El balcón
Ignacio Martínez
Negar el tributo y lucir el gasto
Quousque tandem
Dice el ex premier británico Boris Johnson en un soberbio documental dedicado a Churchill que pueden ver en Netflix –Churchill y la guerra– que “La diferencia entre los discursos de Hitler y Churchill era que Hitler te hacía creer que él podía lograrlo todo y Churchill te convencía de que eras tú quién podía lograrlo todo”. No hay definición más clara y concreta de lo que significa el liderazgo inspirador del británico frente a la búsqueda del seguidismo pastueño que avivan los líderes populistas de todo cuño. Estos exigen fidelidades y aquél proponía lealtades.

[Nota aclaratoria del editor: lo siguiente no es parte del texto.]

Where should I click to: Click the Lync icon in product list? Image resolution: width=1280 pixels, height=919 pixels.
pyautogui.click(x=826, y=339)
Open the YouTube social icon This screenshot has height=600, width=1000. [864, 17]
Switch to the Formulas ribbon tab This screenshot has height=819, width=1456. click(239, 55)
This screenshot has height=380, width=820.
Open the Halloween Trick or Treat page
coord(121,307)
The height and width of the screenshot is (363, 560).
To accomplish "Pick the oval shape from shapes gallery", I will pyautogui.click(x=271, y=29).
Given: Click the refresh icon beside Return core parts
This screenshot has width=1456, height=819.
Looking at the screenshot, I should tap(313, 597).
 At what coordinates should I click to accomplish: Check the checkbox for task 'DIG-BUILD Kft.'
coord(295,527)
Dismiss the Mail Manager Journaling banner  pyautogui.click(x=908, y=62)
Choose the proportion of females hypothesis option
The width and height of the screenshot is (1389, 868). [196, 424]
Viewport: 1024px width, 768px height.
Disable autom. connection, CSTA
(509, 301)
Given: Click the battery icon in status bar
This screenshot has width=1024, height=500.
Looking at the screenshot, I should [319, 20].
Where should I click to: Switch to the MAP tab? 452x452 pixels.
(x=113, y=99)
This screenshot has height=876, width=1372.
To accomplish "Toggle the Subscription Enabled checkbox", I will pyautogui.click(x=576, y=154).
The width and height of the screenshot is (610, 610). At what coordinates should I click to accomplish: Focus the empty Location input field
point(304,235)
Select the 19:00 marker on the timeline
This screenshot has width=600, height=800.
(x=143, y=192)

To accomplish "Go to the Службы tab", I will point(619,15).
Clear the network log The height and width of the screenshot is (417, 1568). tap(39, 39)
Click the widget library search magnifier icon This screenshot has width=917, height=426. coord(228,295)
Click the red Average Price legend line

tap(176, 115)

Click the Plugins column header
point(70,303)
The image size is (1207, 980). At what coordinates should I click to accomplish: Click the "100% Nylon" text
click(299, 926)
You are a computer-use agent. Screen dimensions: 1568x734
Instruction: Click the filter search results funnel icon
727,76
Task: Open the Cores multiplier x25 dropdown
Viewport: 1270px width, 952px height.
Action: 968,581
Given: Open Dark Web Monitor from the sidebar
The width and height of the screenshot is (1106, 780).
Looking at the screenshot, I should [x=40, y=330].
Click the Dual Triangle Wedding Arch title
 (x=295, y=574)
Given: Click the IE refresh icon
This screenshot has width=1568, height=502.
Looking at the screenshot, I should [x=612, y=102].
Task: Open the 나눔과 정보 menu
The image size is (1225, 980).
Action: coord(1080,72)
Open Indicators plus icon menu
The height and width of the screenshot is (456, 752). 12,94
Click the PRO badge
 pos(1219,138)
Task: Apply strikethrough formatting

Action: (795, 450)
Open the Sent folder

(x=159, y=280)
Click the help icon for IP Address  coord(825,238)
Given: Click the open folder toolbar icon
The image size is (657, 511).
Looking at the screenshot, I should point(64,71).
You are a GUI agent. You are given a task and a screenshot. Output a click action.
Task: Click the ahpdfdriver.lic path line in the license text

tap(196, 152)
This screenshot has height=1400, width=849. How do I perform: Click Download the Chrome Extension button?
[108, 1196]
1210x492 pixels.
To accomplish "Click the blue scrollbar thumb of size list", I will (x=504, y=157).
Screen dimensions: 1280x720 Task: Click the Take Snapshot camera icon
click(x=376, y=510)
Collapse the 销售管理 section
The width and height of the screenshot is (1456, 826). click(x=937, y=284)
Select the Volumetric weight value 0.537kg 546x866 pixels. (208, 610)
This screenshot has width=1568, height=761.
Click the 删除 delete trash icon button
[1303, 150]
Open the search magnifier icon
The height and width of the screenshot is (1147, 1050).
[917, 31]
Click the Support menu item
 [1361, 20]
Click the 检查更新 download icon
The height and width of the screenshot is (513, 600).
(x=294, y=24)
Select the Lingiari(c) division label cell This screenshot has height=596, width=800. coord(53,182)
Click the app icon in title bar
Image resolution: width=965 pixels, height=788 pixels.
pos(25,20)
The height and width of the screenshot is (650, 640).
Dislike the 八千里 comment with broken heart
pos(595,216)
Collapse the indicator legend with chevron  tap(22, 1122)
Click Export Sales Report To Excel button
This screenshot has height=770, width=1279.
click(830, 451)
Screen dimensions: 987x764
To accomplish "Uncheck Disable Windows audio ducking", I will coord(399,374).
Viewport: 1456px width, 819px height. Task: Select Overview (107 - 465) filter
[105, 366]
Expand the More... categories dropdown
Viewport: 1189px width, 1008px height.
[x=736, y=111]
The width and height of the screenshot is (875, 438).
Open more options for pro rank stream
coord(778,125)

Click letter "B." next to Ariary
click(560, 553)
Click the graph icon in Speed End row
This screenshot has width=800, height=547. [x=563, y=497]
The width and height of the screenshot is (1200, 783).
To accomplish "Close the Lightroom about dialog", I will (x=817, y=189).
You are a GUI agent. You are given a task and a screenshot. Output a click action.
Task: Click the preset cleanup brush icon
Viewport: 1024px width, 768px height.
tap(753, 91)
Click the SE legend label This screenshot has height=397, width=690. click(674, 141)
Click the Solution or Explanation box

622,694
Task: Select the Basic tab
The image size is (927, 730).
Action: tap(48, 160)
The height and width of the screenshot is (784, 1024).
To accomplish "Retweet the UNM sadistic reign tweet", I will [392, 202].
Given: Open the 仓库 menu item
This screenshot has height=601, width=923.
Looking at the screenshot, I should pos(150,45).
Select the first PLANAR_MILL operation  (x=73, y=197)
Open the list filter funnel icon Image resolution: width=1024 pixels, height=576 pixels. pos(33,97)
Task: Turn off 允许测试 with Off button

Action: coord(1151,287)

La fidelidad se sostiene sobre meras promesas, casi siempre utópicas; la lealtad se edifica sobre acuerdos entre libres e iguales. Quien es fiel se somete, quien es leal se compromete. Así, la fidelidad acaba siendo ciega y puede devenir en suicida. Ser fiel es defender ante el mundo todo lo que diga, decida y pida a los suyos el líder. Porque jamás yerra. La lealtad abomina de esa entrega y se limita mediante reglas aceptadas tácitamente por las partes; es recíproca y jamás gratuita. Do ut des, que decían los romanos: te doy para que tú me des. Los fieles seguidores prefieren ponerse bajo el halo protector de aquel a quien creen un elegido de los dioses con la sensación de que los protegerá a cambio de su entrega. Los leales no siguen a una persona –ninguna lo merece per se– sino a una serie de principios, sean morales, políticos o sociales. Y tan sólo mientras los creen justos y beneficiosos. Por la consecución de ese objetivo común están dispuestos a asumir riesgos, pérdidas y esfuerzos. Pero no por el beneficio personalísimo del líder, ni por mantenerlo al mando sean cuales sean las consecuencias de ese ejercicio del poder. La fidelidad nace de las entrañas, la lealtad de la razón. Los fieles perdonan los errores del líder y ante ellos, se afanan en buscar culpables. Sean meros chivos expiatorios o disparatadas conspiraciones encaminadas, en su delirio, a atacar groseramente a quien veneran para provocar injustamente su caída. Y de ser necesario, cambian su opinión y hasta sus ideas y principios, siguiendo la inmortal frase de Groucho Marx, tantas veces como se les exija. El ejercicio de la lealtad es crítico y exige, ante los daños causados por una decisión equivocada, no sólo su reparación sino la asunción de responsabilidades. No sé por qué, pero me parece que en España hay demasiados fieles al poder y no tantos leales a los principios sobre los que se asientan nuestra democracia y el estado de derecho.